**Exercise description**
Having located "550x441 pixels." in the listing below, write out its line and every following line exactly, last line included, without the pictures.

+ + + + + + +

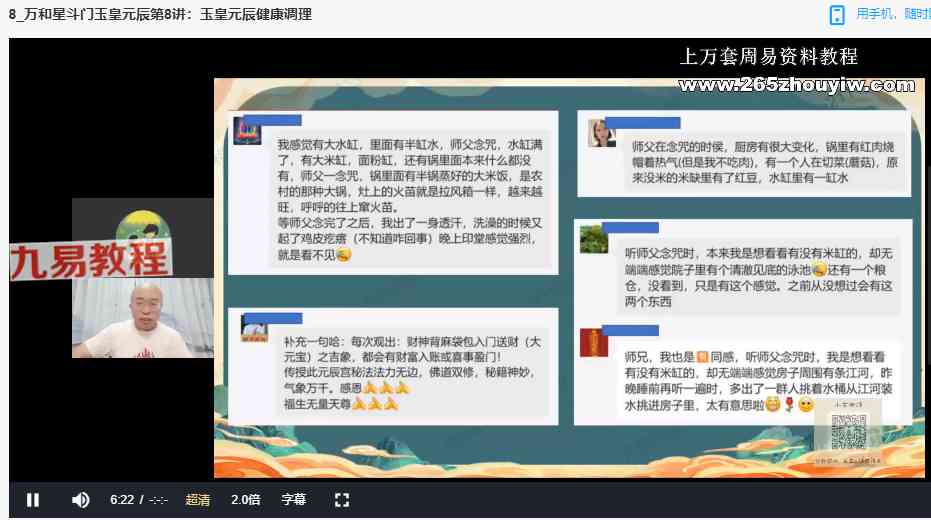Click the green plant avatar in chat
Screen dimensions: 931x520
(594, 240)
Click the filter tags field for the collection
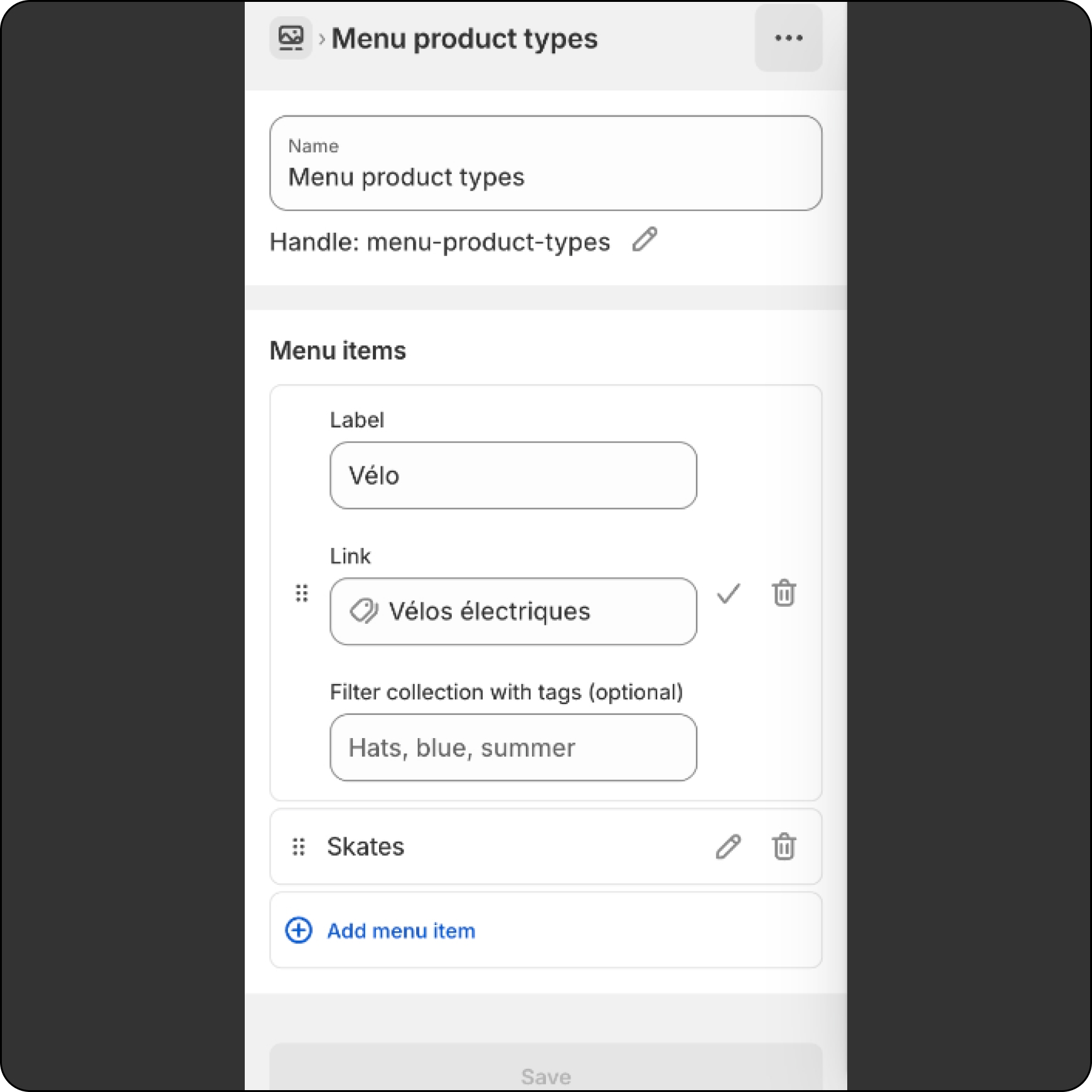This screenshot has width=1092, height=1092. click(513, 747)
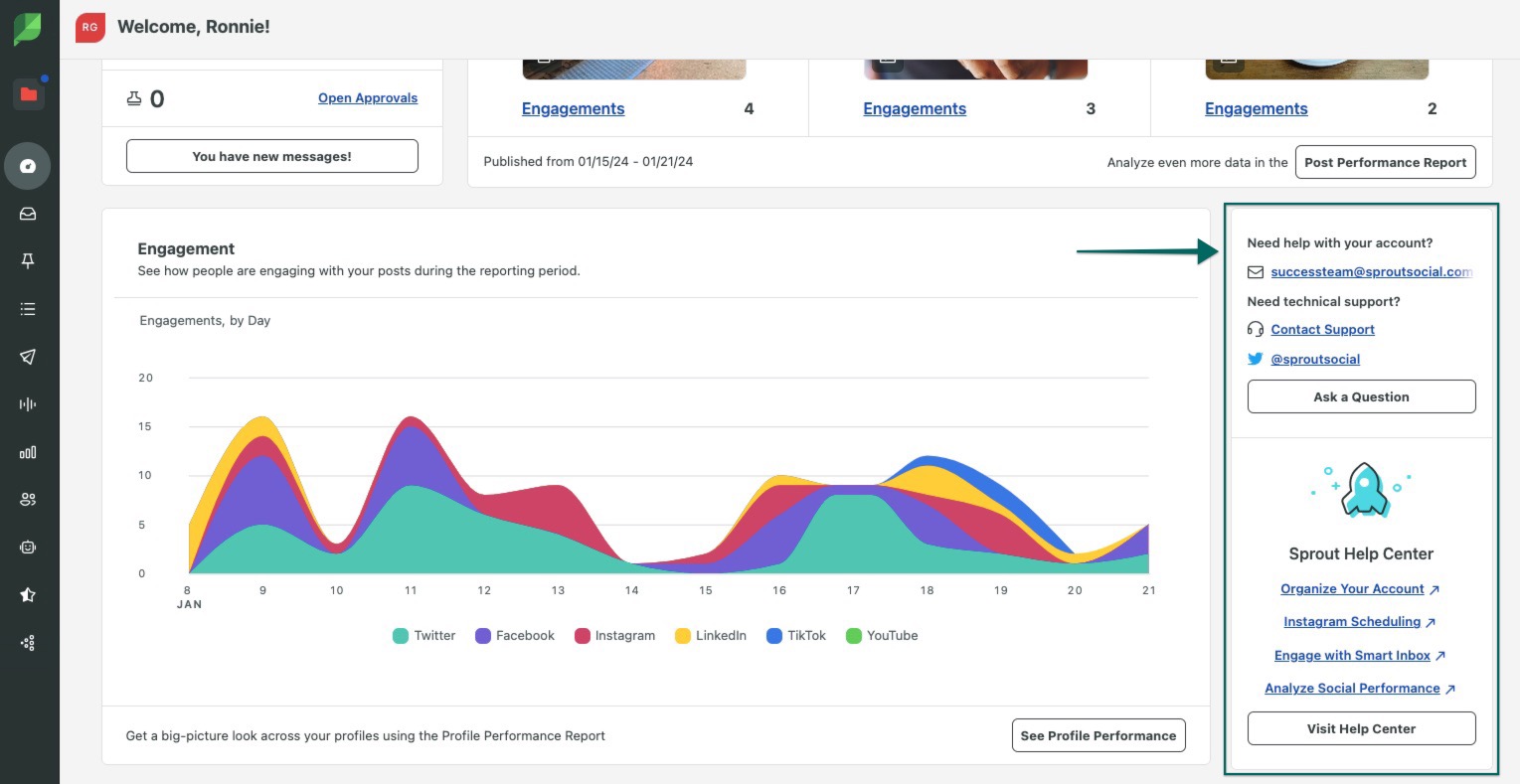Open the Contact Support link
Viewport: 1520px width, 784px height.
(1322, 330)
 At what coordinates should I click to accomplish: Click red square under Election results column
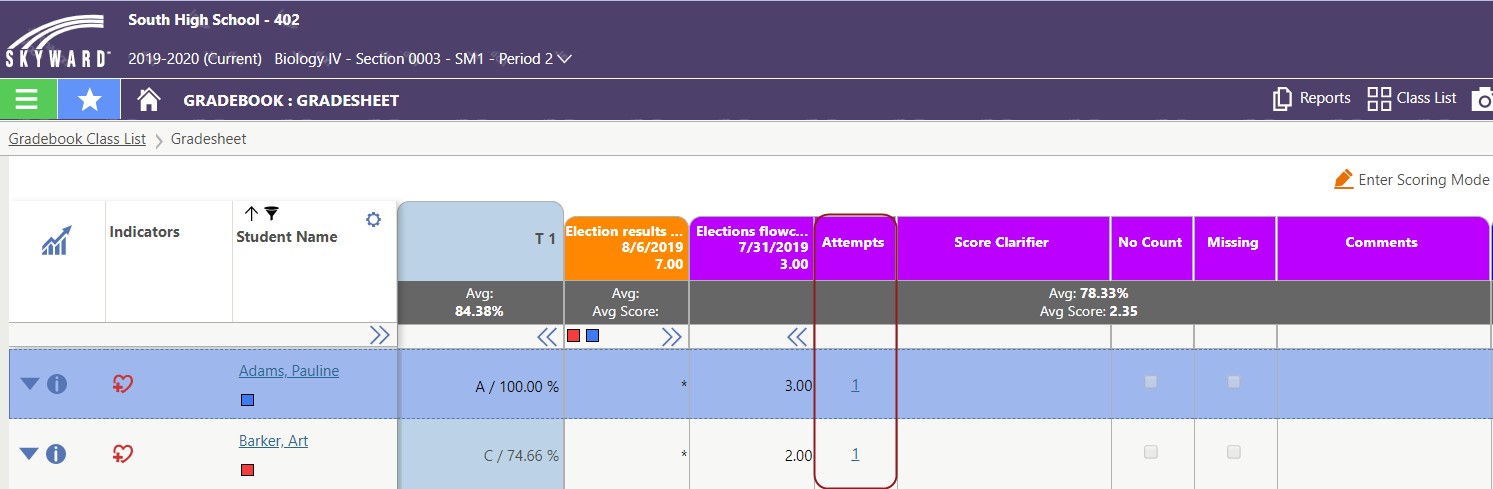pyautogui.click(x=574, y=336)
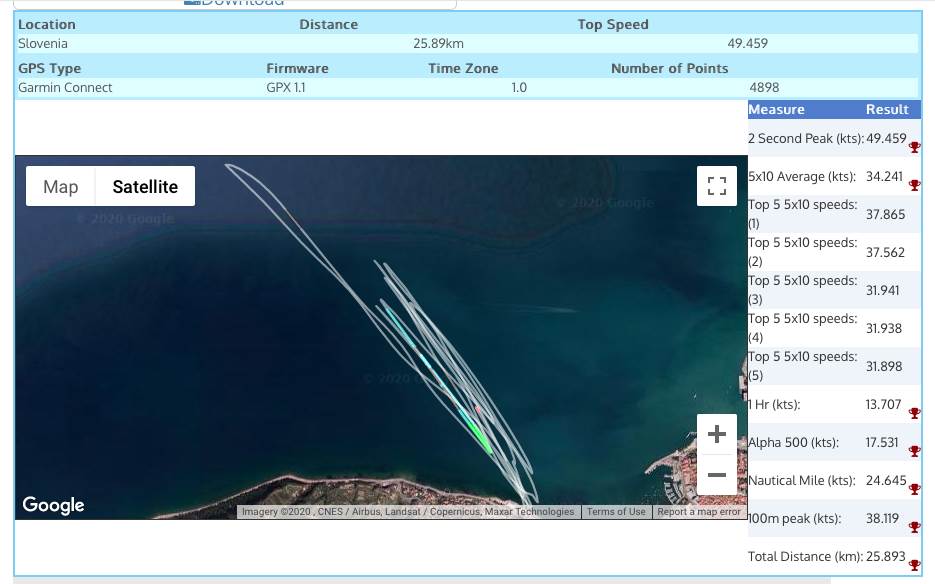Screen dimensions: 935x584
Task: Click the trophy icon beside 2 Second Peak
Action: click(x=914, y=148)
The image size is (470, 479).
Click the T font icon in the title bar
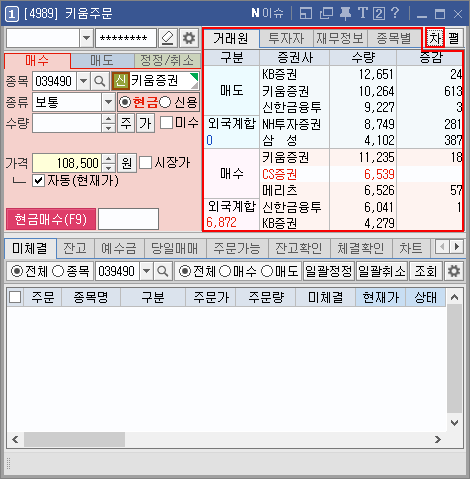(x=362, y=13)
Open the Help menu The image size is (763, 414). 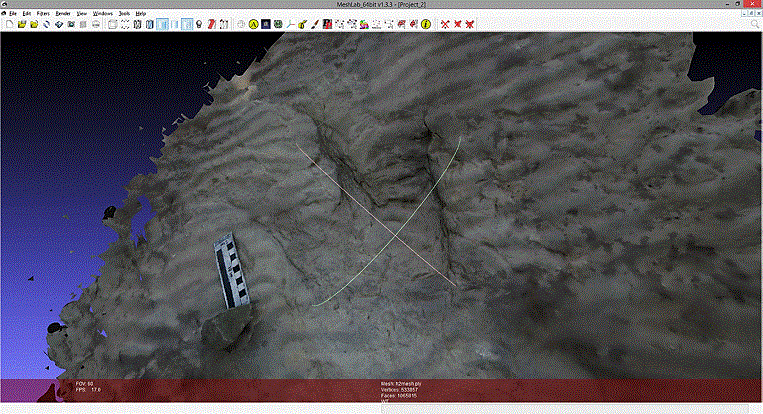point(140,13)
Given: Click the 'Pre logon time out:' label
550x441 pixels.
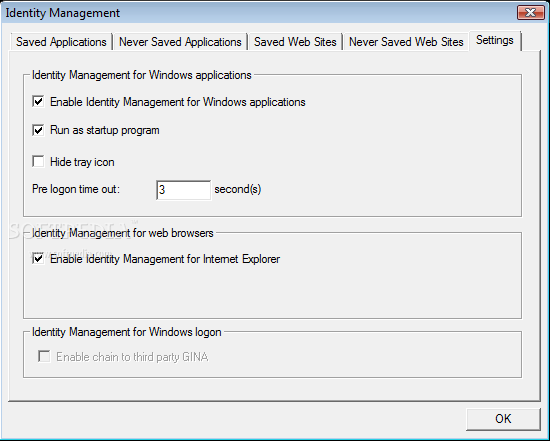Looking at the screenshot, I should pos(76,189).
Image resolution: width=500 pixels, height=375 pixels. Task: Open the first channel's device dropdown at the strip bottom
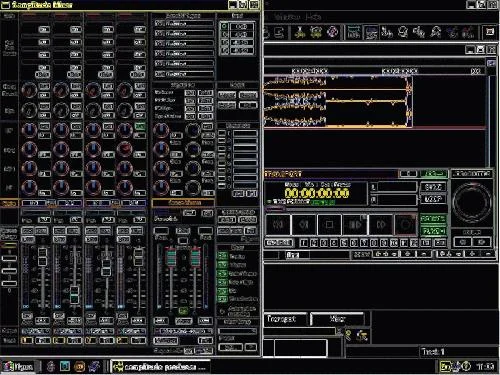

+ + + + + + +

**Written answer**
550x441 pixels.
Looking at the screenshot, I should pos(76,189).
Image resolution: width=500 pixels, height=375 pixels. Task: Open the first channel's device dropdown at the strip bottom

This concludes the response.